No specific laws identified for this ruling.

Claim Types

Breach of Contract

Outcome

The court denied the plaintiff's motion for summary judgment, finding genuine issues of material fact regarding whether the defendant received proper notice before the assignment and whether the assignee was a holder in due course.

What This Ruling Means

# IFC Credit Corp. v. United Business & Industrial Federal Credit Union **What Happened** IFC Credit Corp. sued United Business & Industrial Federal Credit Union over a contract dispute. IFC tried to get a quick court victory through a summary judgment motion, asking the judge to rule in their favor without a full trial. **What the Court Decided** The judge denied IFC's request. The court found that important facts were still in question, specifically whether the credit union received proper notice about a contract assignment and whether the new contract holder met certain legal requirements. **Why This Matters for Workers** This ruling highlights that employers and companies cannot always win cases through shortcuts.

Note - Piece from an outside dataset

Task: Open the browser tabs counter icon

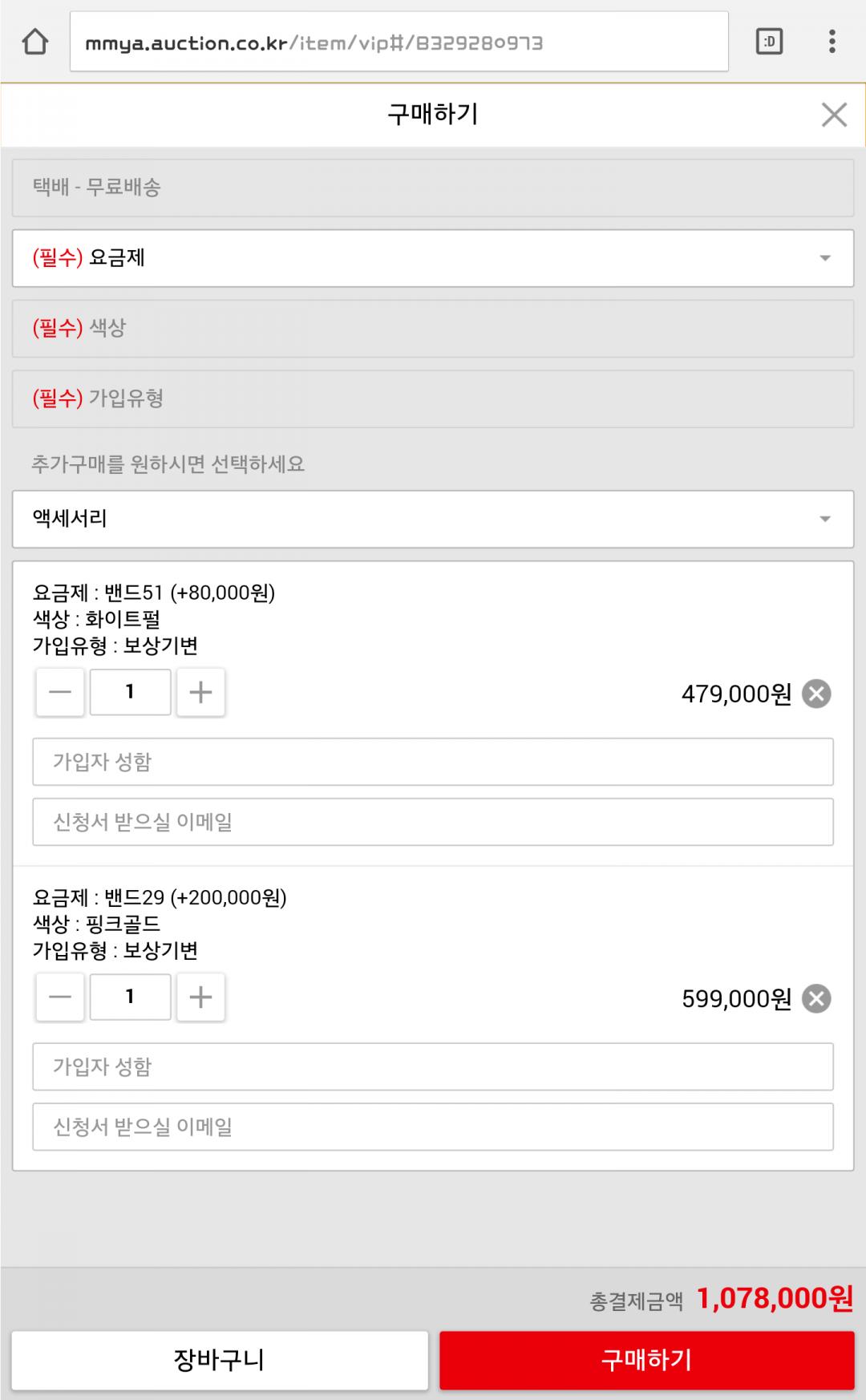Action: (769, 42)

Courts require that both sides have a fair opportunity to present evidence when genuine disagreements exist about the facts. Workers involved in similar contract disputes can take some reassurance that judges won't skip full proceedings just because one side requests it. The case also emphasizes that proper notice and valid contract transfers matter legally—companies cannot ignore these requirements when passing along agreements.

This summary was generated to explain the ruling in plain English and is not legal advice.